所谓细胞虐我千百遍,我待细胞如初恋。细胞培养过程中,总是会出现各种意想不到的问题,一不留神就会全盘皆输。对于实验操作不太熟悉的朋友,与其一边做着科研一边拜着上帝祈祷实验成功,不如看看北纳生物技术老师如何操作。

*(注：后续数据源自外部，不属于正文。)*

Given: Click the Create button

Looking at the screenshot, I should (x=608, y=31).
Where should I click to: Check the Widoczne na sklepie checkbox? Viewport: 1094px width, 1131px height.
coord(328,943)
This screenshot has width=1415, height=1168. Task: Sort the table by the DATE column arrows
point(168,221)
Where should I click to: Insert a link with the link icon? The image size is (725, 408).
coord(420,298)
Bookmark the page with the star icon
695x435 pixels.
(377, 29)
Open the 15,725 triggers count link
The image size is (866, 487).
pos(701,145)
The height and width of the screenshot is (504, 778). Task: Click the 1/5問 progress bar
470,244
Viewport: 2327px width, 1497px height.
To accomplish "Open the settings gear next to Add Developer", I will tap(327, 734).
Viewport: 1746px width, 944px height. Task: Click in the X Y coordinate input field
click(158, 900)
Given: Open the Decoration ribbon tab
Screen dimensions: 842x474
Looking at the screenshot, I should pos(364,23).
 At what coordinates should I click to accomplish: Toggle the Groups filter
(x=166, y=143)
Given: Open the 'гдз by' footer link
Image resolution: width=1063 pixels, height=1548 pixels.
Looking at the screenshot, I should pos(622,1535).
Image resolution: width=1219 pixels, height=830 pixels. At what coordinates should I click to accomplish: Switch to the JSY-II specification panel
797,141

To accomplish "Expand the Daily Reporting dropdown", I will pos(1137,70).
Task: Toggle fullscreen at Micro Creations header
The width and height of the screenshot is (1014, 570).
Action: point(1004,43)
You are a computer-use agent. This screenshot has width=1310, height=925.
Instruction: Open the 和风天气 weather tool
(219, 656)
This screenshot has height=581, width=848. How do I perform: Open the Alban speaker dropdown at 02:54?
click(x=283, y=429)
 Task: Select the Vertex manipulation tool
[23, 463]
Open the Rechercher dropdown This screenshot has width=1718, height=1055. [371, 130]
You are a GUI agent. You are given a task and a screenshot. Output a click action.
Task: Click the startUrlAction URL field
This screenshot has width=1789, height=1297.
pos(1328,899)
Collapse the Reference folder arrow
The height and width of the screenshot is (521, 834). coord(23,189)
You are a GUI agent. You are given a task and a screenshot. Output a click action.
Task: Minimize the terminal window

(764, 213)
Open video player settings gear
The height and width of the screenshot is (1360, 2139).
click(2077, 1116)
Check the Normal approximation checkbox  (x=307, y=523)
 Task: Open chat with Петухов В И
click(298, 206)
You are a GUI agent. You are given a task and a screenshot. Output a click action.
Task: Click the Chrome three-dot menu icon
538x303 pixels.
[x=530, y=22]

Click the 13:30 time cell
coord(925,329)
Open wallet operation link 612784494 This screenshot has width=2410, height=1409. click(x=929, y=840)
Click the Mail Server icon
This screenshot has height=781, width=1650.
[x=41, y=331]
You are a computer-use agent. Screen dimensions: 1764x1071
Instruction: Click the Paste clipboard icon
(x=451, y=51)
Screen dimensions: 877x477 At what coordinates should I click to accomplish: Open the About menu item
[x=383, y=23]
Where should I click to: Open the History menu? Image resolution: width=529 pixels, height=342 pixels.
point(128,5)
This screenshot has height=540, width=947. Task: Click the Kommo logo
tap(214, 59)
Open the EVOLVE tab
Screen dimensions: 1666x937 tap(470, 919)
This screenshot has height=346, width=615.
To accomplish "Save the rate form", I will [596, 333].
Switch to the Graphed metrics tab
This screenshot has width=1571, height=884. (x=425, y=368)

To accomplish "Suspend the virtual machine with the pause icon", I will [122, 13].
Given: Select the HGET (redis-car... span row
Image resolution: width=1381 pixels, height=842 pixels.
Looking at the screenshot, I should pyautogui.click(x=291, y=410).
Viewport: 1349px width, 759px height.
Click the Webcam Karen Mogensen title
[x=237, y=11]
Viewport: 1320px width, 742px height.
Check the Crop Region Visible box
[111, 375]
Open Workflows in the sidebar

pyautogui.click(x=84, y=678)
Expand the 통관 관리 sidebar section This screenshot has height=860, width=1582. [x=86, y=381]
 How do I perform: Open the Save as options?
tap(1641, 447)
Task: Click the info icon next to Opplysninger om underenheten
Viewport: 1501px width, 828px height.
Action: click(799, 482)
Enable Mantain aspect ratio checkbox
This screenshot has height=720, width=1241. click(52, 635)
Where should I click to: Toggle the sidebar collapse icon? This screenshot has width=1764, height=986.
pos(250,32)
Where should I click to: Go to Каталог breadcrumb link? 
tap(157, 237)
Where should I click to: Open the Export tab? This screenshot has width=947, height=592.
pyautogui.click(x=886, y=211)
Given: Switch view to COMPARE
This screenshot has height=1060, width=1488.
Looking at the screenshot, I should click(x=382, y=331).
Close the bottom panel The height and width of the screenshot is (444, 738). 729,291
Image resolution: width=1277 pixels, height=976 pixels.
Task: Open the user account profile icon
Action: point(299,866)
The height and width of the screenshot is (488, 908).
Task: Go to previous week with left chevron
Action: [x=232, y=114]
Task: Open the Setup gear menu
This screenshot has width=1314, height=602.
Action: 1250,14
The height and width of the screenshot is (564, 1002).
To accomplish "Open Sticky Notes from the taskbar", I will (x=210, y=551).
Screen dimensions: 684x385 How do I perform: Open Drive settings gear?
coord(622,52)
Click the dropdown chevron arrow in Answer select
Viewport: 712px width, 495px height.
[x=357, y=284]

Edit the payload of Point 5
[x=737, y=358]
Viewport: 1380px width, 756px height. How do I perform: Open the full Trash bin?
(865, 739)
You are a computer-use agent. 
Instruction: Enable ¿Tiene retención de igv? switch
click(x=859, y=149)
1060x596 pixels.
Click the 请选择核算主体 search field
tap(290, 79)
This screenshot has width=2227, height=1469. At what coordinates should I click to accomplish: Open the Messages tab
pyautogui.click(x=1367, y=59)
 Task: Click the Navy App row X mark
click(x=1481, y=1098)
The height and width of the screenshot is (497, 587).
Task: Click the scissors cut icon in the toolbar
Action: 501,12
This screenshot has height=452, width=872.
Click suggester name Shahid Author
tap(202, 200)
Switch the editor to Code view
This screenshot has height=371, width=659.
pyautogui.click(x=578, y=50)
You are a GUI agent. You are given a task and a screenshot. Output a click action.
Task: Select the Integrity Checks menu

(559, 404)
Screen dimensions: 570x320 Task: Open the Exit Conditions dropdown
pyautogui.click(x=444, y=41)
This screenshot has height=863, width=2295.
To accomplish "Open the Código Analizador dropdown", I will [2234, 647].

今天要学习的是贴壁细胞的保藏方法,大家赶紧拿出小本本认真听讲吧!
一、观察细胞状态
贴壁细胞密度达到80%,即可以细胞冻存形式进行保藏,拍照,记录细胞状态;
二、细胞清洗
培养皿表面消毒后,转移至生物安全柜中,去除培养皿中培养液,加入12mlPBS,轻轻摇晃培养皿清洗细胞,随后吸除PBS清洗液;
三、细胞消化
将2ml胰酶加入培养皿中,完全覆盖细胞,置于显微镜下观察(期间禁止摇晃培养皿),当细胞刚开始脱落时,立即转移至生物安全柜中,除去大部分胰酶,剩余约0.5ml胰酶,转移至培养箱内继续消化,每30秒肉眼观察细胞状态,至细胞成流沙状完全脱落,转移至生物安全柜中,加入12ml完全培养基,终止消化;
四、细胞离心
将终止消化后的细胞悬液吹打均匀,吸取至15ml离心管中,1000r/min(110g),离心3min;
五、细胞冻存
离心后去除细胞上清液,按照冻存细胞量5*10^5/ml,吸取冻存液重悬细胞沉淀,吹打均匀后分装至相应的冻存管中,进行冻存;
六、细胞保藏
冻存管做好标记,放至程序降温盒中,于4℃冰箱放置30min,转移至-80℃超低温冰箱过夜,将过夜后的冻存细胞转移至液氮中保藏。